Anybody buying at $47?


----------



## Homerhomer (Oct 18, 2010)

kcowan said:


> Anybody buying at $47?


not me ;-)

Given a bit of time this could show more weakness in upcoming weeks, easily below $45 and perhaps closer to $42 range.

And I am a proud owner of csco and my portfolio right now doesn't have any room for another weak tech stock, although csco being more of a showel company imo has a better chance of recovering.


----------



## Axcell (Mar 25, 2011)

kcowan said:


> Anybody buying at $47?


46.40 @ RIM.TO. I got in... 50 shares.
I'd say if you like the stock, buy HALF of what you would normally buy. If it falls another 5%, average down and buy again.

For those hopefuls that think RIM.TO will go below $40, you're delusional.


----------



## MikeT (Feb 16, 2010)

rookie said:


> as long as the stock is above 25, it would only be a "merger" and i do not foresee consolidation in the market yet. next couple of years would be the ones where the competitors fight it out. consolidation would come after that. unless someone does an apple and change the parameters of the game.


You might be right. But all three of MS AAPL and GOOG have more than enough cash on hand to buy RIMM outright at today's valuation.

Consolidation in the traditional sense is not what would be happening if this took place. It would be an attempt to compete using synergistic energies. Now knowing Balmer's personality, I pretty much know he won't do it, which is why I don't own either. 

I could see being short RIMM here, but MS has enough other business that they won't be as affected for several years. However, long term if they don't get competitive in this market they will suffer.


----------



## MikeT (Feb 16, 2010)

Causalien said:


> The reason why Apple is winning is because Steve Job is the founder and is a tech based CEO while RIM is held back by, not one, but TWO co-CEO with little to no hard Tech knowledge.


Lazaridis is a true engineer with hard tech knowledge. Founded the company while a student. He's a good CEO with great vision. They are just lacking capacity.


----------



## MikeT (Feb 16, 2010)

Axcell said:


> 46.40 @ RIM.TO. I got in... 50 shares.
> I'd say if you like the stock, buy HALF of what you would normally buy. If it falls another 5%, average down and buy again.
> 
> For those hopefuls that think RIM.TO will go below $40, you're delusional.


Trying to catch a falling knife is never wise. 
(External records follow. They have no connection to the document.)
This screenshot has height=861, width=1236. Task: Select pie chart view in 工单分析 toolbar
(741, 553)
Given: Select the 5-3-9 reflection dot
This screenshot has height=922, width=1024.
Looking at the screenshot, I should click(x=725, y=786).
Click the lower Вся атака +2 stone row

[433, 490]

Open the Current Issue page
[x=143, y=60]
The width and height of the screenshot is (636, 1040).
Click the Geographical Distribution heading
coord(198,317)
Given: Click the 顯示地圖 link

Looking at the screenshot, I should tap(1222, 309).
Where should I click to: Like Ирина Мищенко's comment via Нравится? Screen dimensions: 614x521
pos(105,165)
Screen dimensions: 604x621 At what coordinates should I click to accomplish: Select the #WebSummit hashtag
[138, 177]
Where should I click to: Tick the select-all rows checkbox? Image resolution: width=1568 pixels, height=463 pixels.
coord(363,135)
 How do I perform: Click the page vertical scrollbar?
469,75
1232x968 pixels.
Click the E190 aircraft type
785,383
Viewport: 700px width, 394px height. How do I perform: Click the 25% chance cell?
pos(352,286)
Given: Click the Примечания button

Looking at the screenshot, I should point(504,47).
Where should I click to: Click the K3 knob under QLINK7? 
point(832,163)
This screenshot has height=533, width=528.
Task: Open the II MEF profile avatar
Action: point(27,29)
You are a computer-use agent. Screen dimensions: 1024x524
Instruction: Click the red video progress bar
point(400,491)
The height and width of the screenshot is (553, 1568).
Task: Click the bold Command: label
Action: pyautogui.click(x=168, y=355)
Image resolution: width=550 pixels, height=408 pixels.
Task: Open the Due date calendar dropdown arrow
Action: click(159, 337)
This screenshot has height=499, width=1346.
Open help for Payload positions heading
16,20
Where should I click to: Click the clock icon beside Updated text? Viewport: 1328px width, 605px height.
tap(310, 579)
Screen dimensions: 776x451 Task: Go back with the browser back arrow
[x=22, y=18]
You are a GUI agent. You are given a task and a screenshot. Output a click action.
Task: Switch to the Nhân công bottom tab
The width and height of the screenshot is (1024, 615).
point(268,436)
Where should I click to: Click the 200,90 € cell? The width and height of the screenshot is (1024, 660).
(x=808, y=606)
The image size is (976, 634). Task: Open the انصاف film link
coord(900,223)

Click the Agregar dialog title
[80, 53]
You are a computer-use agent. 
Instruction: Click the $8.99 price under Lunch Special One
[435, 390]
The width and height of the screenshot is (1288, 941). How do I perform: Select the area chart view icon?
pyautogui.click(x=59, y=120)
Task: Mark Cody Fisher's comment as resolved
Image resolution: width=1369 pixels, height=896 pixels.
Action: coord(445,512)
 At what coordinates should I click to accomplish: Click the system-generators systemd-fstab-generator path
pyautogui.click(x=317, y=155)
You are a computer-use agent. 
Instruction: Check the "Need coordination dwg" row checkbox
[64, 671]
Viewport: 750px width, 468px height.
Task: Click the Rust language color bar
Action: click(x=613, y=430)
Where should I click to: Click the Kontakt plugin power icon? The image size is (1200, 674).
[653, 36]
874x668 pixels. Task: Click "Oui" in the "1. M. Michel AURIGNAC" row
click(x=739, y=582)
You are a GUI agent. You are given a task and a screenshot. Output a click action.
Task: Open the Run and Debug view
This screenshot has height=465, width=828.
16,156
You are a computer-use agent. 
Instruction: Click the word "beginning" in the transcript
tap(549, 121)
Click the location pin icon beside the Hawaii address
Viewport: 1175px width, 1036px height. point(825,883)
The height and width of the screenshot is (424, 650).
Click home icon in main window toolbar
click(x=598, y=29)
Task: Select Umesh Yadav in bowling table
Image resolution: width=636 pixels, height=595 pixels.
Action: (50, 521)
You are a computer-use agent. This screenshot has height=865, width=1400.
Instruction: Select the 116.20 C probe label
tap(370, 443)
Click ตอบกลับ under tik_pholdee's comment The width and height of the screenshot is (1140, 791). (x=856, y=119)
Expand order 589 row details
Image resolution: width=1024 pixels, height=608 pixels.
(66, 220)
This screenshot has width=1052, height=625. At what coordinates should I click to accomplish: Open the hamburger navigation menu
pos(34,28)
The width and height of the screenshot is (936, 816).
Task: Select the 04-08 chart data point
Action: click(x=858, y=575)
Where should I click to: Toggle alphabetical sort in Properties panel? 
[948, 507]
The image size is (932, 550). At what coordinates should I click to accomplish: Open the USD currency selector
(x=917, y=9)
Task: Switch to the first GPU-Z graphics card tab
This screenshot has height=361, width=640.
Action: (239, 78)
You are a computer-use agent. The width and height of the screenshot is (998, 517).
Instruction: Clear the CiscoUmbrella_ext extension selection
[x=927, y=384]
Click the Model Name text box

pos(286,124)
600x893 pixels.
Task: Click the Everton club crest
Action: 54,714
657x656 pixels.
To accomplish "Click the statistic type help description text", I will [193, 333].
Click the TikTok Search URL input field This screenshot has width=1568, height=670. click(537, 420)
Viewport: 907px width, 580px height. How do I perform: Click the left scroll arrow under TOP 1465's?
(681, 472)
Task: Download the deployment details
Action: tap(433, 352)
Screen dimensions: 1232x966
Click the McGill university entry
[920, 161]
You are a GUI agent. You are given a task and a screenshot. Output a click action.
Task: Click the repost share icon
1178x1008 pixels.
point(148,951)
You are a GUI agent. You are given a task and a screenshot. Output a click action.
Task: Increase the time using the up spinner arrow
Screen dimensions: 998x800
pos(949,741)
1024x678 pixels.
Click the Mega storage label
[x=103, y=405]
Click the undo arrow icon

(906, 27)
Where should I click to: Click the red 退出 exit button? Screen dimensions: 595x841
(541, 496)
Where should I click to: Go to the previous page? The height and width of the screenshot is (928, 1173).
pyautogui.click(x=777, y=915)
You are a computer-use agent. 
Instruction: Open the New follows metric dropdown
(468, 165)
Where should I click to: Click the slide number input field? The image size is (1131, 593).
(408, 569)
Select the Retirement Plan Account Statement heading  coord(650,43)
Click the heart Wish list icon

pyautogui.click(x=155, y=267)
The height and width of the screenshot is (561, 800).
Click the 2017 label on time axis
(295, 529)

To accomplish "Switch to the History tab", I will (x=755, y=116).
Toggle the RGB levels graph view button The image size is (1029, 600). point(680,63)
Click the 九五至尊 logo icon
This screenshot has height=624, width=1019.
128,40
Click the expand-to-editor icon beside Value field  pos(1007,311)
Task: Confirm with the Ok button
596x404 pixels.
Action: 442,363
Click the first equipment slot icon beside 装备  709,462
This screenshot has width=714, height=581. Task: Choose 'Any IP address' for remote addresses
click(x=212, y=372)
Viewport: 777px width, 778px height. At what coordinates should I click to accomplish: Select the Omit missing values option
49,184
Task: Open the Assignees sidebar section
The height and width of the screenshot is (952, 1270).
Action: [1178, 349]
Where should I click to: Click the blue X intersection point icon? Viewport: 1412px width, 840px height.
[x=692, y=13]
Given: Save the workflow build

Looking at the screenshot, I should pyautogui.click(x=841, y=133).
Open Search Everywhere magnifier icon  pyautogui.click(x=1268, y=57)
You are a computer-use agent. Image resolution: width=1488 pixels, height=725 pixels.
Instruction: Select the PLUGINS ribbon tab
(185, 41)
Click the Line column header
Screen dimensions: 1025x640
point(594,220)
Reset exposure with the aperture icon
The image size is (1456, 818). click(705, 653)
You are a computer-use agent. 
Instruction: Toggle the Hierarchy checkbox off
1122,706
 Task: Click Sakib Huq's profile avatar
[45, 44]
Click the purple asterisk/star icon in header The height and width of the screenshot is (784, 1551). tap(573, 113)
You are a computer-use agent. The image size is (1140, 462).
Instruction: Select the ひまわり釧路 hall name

Short term trading on this trying to catch a bounce or something might make you a couple bucks. Try not to commit the children's college fund on a long term bet or your kids will end up in the soup line.


----------



## Homerhomer (Oct 18, 2010)

Axcell said:


> For those hopefuls that think RIM.TO will go below $40, you're delusional.


I am sorry but you speak from inexperience ;-)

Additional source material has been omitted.